Cette semaine, Bruno nous envoie la photographie d’un mortier qu’il a « trouvé sur une brocante dans les années 1980 ». Il aimerait en connaître l’époque ainsi que le prix. Maître Philippe Rouillac, commissaire-priseur à Vendôme, lui répond.

Cette semaine, Bruno nous envoie la photographie d’un mortier qu’il a « trouvé sur une brocante dans les années 1980 ». Il aimerait en connaître l’époque ainsi que le prix. Maître Philippe Rouillac, commissaire-priseur à Vendôme, lui répond.

En bois, pierre, porcelaine, métal ou verre, le mortier permet de broyer des matières que l'on veut transformer en pâte ou en poudre grâce à l'action d'un pilon. Le nôtre est à rebord en encorbellement, il est en bronze et ses flancs sont à décor de sirène à double queue. Il semble ancien, XVIème ou XVIIème siècle, et sa fonction peut être multiple.
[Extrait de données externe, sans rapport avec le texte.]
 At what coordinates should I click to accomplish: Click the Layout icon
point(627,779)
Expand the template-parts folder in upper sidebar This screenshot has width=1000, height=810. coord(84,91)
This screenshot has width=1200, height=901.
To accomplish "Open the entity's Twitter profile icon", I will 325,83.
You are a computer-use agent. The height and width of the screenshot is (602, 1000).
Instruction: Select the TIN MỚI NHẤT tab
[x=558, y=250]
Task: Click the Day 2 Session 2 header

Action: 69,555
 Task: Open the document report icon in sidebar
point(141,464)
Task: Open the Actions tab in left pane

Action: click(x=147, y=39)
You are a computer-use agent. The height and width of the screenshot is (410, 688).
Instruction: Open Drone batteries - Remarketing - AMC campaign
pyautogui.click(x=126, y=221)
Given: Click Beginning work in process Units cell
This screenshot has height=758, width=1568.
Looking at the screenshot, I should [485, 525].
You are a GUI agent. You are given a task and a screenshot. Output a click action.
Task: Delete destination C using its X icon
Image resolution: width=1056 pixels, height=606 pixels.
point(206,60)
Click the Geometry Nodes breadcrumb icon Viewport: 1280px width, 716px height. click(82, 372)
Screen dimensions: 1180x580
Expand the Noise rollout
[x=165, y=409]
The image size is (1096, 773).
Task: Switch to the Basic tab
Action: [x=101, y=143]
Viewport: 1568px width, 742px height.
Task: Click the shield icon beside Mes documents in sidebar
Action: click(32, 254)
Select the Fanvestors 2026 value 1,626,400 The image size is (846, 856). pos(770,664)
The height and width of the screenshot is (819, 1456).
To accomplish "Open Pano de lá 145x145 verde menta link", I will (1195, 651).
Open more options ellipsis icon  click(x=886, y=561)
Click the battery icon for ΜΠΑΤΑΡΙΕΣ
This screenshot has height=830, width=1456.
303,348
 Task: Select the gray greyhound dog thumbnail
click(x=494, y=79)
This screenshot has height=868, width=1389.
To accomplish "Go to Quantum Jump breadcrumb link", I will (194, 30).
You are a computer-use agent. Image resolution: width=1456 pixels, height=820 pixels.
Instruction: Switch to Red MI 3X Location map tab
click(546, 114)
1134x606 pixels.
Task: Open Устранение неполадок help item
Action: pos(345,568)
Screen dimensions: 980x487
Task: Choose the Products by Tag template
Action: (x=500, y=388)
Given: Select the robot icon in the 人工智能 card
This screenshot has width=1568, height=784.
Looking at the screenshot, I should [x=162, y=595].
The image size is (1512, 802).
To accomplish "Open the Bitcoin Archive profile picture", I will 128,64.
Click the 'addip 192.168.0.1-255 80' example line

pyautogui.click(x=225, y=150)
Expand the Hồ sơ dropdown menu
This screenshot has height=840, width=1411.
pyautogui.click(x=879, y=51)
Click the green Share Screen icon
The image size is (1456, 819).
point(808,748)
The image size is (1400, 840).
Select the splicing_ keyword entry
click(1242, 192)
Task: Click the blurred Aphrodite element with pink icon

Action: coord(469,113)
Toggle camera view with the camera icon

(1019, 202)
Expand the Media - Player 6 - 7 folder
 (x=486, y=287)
L’origine du mortier est préhistorique. Les plus vieux datent de la période de transition entre le Paléolithique et le Néolithique, de 16 000 à 8 500 av. J.-C., au moment où apparut l’agriculture utilisant la récolte du grain par les populations devenues sédentaires. Plus tard, il deviendra l’outil domestique nécessaire pour broyer en fines poudres ou pâtes des matières minérales, utile aussi bien en médecine, en cuisine, qu’en peinture ! Et c’est un objet utilisé dans presque toutes les civilisations. Quelle histoire pour un objet si simple !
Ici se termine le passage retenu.